# Data provided start
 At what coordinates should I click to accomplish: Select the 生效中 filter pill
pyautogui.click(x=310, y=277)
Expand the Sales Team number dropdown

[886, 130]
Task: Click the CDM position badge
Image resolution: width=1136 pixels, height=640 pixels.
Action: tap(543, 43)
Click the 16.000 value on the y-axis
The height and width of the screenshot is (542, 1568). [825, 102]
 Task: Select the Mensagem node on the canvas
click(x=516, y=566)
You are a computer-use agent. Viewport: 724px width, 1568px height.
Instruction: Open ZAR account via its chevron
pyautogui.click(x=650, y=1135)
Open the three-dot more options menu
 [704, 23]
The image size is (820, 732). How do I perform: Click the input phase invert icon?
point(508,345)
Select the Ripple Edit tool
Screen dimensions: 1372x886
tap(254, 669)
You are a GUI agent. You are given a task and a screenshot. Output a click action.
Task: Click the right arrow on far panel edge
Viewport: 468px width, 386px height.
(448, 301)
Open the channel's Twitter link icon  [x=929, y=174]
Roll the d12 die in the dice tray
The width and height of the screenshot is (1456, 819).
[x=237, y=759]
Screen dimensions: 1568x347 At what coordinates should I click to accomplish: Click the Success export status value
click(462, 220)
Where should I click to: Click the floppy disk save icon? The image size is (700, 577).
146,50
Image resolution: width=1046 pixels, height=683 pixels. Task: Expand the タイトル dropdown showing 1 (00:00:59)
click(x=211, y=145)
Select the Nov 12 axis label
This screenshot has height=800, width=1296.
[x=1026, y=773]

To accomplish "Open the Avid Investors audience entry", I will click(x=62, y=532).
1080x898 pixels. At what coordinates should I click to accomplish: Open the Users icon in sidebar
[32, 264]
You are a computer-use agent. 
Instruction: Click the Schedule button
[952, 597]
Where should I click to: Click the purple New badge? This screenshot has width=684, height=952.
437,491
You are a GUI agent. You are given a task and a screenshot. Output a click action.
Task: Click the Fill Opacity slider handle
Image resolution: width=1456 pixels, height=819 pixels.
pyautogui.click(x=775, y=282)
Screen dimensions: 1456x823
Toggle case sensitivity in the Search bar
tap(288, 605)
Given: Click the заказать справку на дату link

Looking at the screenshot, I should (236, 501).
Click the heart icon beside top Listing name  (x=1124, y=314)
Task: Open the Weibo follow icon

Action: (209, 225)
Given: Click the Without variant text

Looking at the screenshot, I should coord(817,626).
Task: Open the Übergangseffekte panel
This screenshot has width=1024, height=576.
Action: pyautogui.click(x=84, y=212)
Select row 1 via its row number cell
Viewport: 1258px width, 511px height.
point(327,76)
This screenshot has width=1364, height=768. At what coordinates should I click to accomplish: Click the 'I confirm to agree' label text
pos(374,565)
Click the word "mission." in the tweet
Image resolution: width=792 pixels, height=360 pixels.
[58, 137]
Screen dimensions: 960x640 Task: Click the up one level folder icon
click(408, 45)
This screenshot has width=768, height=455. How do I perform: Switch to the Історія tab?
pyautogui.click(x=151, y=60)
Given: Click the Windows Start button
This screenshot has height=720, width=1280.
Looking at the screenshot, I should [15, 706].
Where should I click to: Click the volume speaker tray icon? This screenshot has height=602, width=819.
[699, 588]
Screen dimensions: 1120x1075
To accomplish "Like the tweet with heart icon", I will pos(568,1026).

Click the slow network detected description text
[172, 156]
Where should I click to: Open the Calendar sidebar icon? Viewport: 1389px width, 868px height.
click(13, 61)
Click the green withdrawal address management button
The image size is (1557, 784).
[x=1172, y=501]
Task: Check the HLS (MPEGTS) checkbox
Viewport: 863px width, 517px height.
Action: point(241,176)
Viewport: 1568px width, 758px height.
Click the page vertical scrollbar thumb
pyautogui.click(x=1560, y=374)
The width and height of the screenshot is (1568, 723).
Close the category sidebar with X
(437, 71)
# Data provided end
• Exercise: Reproduce the lines above word for word, with nothing changed.

• Solved problem:
 At what coordinates should I click to accomplish: Select the 生效中 filter pill
pyautogui.click(x=310, y=277)
Expand the Sales Team number dropdown

[886, 130]
Task: Click the CDM position badge
Image resolution: width=1136 pixels, height=640 pixels.
Action: tap(543, 43)
Click the 16.000 value on the y-axis
The height and width of the screenshot is (542, 1568). [825, 102]
 Task: Select the Mensagem node on the canvas
click(x=516, y=566)
You are a computer-use agent. Viewport: 724px width, 1568px height.
Instruction: Open ZAR account via its chevron
pyautogui.click(x=650, y=1135)
Open the three-dot more options menu
 [704, 23]
The image size is (820, 732). How do I perform: Click the input phase invert icon?
point(508,345)
Select the Ripple Edit tool
Screen dimensions: 1372x886
tap(254, 669)
You are a GUI agent. You are given a task and a screenshot. Output a click action.
Task: Click the right arrow on far panel edge
Viewport: 468px width, 386px height.
(448, 301)
Open the channel's Twitter link icon  [x=929, y=174]
Roll the d12 die in the dice tray
The width and height of the screenshot is (1456, 819).
[x=237, y=759]
Screen dimensions: 1568x347 At what coordinates should I click to accomplish: Click the Success export status value
click(462, 220)
Where should I click to: Click the floppy disk save icon? The image size is (700, 577).
146,50
Image resolution: width=1046 pixels, height=683 pixels. Task: Expand the タイトル dropdown showing 1 (00:00:59)
click(x=211, y=145)
Select the Nov 12 axis label
This screenshot has height=800, width=1296.
[x=1026, y=773]

To accomplish "Open the Avid Investors audience entry", I will click(x=62, y=532).
1080x898 pixels. At what coordinates should I click to accomplish: Open the Users icon in sidebar
[32, 264]
You are a computer-use agent. 
Instruction: Click the Schedule button
[952, 597]
Where should I click to: Click the purple New badge? This screenshot has width=684, height=952.
437,491
You are a GUI agent. You are given a task and a screenshot. Output a click action.
Task: Click the Fill Opacity slider handle
Image resolution: width=1456 pixels, height=819 pixels.
pyautogui.click(x=775, y=282)
Screen dimensions: 1456x823
Toggle case sensitivity in the Search bar
tap(288, 605)
Given: Click the заказать справку на дату link

Looking at the screenshot, I should (236, 501).
Click the heart icon beside top Listing name  (x=1124, y=314)
Task: Open the Weibo follow icon

Action: (209, 225)
Given: Click the Without variant text

Looking at the screenshot, I should coord(817,626).
Task: Open the Übergangseffekte panel
This screenshot has width=1024, height=576.
Action: pyautogui.click(x=84, y=212)
Select row 1 via its row number cell
Viewport: 1258px width, 511px height.
point(327,76)
This screenshot has width=1364, height=768. At what coordinates should I click to accomplish: Click the 'I confirm to agree' label text
pos(374,565)
Click the word "mission." in the tweet
Image resolution: width=792 pixels, height=360 pixels.
[58, 137]
Screen dimensions: 960x640 Task: Click the up one level folder icon
click(408, 45)
This screenshot has width=768, height=455. How do I perform: Switch to the Історія tab?
pyautogui.click(x=151, y=60)
Given: Click the Windows Start button
This screenshot has height=720, width=1280.
Looking at the screenshot, I should [15, 706].
Where should I click to: Click the volume speaker tray icon? This screenshot has height=602, width=819.
[699, 588]
Screen dimensions: 1120x1075
To accomplish "Like the tweet with heart icon", I will pos(568,1026).

Click the slow network detected description text
[172, 156]
Where should I click to: Open the Calendar sidebar icon? Viewport: 1389px width, 868px height.
click(13, 61)
Click the green withdrawal address management button
The image size is (1557, 784).
[x=1172, y=501]
Task: Check the HLS (MPEGTS) checkbox
Viewport: 863px width, 517px height.
Action: point(241,176)
Viewport: 1568px width, 758px height.
Click the page vertical scrollbar thumb
pyautogui.click(x=1560, y=374)
The width and height of the screenshot is (1568, 723).
Close the category sidebar with X
(437, 71)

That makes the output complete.